Sharing the story with others involved in emergency preparedness planning about how a small rural hospital responded to mass casualty incident is an opportunity that Linda Brothwell, the facility manager for Nipawin Hospital, thought was important.
Linda Brothwell, facility manager at the Nipawin Hospital, speaks at the Emergency Preparedness Planning Sparks Conference last
month in Toronto.
“In terms of emergency preparedness, we face similar challenges in both rural and urban centres,” Brothwell said. “There may be differences in type of services available, but the goal is to provide the best care we can for our patients.”
Nipawin and Tisdale hospitals were the first to receive patients after the Humboldt Broncos tragedy. Due to the large number of casualties, patients were sent to two hospitals. They were treated and stabilized before being transferred to Saskatoon by road ambulance, Saskatchewan Air Ambulance, and STARS.
The Nipawin Hospital, pictured, and Tisdale Hospital, were the first facilities that received patients from the Humboldt Broncos tragedy on
April 6, 2018.
The Nipawin Hospital was the only rural location with specific stories about a Code Orange (mass casualty) response to present at the Emergency Preparedness Planning Sparks Conference last month in Toronto. Other presentations about Code Orange were from the Sunnybrook Health Sciences Centre (Toronto Van Attack), and St. Michael’s Hospital (Danforth Shooting, Toronto).
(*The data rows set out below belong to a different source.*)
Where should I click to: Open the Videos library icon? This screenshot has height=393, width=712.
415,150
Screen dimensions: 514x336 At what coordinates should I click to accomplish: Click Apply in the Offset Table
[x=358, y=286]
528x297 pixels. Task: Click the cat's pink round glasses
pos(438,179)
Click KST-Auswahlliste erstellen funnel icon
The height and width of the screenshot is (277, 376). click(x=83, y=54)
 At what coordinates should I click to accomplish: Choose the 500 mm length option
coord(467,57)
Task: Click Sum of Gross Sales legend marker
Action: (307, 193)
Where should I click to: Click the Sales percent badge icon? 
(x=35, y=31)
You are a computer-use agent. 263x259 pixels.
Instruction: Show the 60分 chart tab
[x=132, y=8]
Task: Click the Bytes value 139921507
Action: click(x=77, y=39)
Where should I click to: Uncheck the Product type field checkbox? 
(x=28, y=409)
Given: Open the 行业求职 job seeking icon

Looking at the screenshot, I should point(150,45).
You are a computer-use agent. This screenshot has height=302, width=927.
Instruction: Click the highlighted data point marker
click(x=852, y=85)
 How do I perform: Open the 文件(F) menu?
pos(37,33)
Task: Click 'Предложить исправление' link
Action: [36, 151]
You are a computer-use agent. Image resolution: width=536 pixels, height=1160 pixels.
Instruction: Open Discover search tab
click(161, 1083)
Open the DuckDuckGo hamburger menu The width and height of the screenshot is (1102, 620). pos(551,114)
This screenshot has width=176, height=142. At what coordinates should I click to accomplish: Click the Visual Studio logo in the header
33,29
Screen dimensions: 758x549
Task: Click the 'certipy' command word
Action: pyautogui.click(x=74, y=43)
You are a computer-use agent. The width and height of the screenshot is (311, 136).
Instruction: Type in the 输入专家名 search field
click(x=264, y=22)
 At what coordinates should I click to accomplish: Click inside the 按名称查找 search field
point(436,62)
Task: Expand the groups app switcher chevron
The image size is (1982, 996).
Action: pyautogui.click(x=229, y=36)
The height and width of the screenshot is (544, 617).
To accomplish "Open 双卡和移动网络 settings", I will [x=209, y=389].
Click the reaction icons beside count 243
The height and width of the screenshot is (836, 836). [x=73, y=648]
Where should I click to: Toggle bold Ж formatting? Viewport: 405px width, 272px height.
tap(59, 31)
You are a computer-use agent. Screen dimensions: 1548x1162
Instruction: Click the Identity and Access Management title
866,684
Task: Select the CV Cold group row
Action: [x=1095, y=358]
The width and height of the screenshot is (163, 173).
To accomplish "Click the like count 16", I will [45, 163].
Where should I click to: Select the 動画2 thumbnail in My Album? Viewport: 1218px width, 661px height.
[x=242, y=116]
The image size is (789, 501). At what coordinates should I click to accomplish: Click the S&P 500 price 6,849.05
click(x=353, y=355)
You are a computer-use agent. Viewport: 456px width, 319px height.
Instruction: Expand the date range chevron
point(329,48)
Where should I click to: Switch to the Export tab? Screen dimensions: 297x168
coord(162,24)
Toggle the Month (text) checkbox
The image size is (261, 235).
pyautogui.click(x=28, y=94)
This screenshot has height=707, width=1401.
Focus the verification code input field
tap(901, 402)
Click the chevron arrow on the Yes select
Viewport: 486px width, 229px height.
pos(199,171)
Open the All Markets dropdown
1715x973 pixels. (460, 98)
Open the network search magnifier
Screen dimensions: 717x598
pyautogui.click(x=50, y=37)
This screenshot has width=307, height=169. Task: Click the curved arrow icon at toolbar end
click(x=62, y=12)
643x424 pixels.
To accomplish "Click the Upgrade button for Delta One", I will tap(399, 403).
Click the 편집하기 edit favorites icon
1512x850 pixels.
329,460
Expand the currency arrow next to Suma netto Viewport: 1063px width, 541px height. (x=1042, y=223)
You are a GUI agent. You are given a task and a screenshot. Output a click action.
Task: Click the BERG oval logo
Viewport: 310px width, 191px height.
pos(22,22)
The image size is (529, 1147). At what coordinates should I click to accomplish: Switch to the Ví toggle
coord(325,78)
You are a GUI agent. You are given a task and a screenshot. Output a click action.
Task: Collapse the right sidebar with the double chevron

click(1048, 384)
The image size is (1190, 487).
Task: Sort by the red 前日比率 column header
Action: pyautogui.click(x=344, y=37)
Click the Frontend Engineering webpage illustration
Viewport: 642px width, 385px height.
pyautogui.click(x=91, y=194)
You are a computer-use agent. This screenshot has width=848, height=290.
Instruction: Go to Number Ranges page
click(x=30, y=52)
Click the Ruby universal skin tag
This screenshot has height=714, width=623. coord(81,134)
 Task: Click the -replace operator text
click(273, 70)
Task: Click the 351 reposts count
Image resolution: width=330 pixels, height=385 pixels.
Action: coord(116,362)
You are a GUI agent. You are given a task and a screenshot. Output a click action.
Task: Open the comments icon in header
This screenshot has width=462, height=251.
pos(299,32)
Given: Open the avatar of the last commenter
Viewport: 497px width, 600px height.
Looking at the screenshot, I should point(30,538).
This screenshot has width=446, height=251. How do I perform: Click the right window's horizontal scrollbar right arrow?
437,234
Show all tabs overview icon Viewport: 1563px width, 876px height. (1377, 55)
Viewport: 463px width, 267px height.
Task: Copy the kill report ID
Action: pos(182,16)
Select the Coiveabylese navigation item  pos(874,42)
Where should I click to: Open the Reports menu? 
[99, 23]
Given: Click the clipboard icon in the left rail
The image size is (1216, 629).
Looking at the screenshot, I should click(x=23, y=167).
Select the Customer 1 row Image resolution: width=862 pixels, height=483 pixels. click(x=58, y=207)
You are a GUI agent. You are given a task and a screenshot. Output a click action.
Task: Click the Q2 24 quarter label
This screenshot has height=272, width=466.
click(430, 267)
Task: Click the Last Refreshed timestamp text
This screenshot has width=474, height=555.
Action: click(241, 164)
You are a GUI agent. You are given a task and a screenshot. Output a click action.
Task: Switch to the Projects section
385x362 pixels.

Brothwell said the conference provide an opportunity to give a voice to a rural hospital like Nipawin, and discuss what the staff, physicians and the community went through in responding to an emergency. She noted that many of the struggles are the same, including one that, at first, surprised her.
“One the things that we think is a challenges is that the site of the collision was 35 minutes from the hospital, but people in Toronto have to travel that distance all the time. It might only be five miles, but it can still take more than 30 minutes to get there. That is a similarity for a different reason,” Brothwell said. The travel time is not only about how long it can take for patients to reach the hospital, but also for the call-out for additional staff and physicians that are needed to support the emergency situation.
However, there are some challenges specifically faced by smaller hospitals, such as the fear of not having sufficient staff responding, and the communication requirements to ensure a smooth transfer of patients to a tertiary care centre. Brothwell said some people also asked why patients were transferred to other facilities.
Brothwell said there was both good planning and very responsive community people who offered their assistance to the staff and physicians at the Nipawin Hospital. Everyone came together to assist however they could on that night and the days following the accident.
“Everything did go very well,” said Brothwell. “The timing was on our side. It happened when most staff and physicians were in the community.”
“The emergency department that evening was easily cleared of patients by either discharging or moving elsewhere in the facility,” Brothwell said. In addition a visiting specialist physician had just left and came back, providing one more physician at the site. A church in Nipawin was opened for people to wait at rather than having them gather in a small area at the hospital. A phone number for inquiries about patients diverted calls to the Melfort Hospital, freeing up staff resources in both Nipawin and Tisdale.
In addition to the presentations about Code Orange experiences, Brothwell said the discussion about other emergency preparedness needs was also valuable. There were presenters from Toronto, Kingston, and Montreal who were involved in mass casualty, shooting incidents in those centres.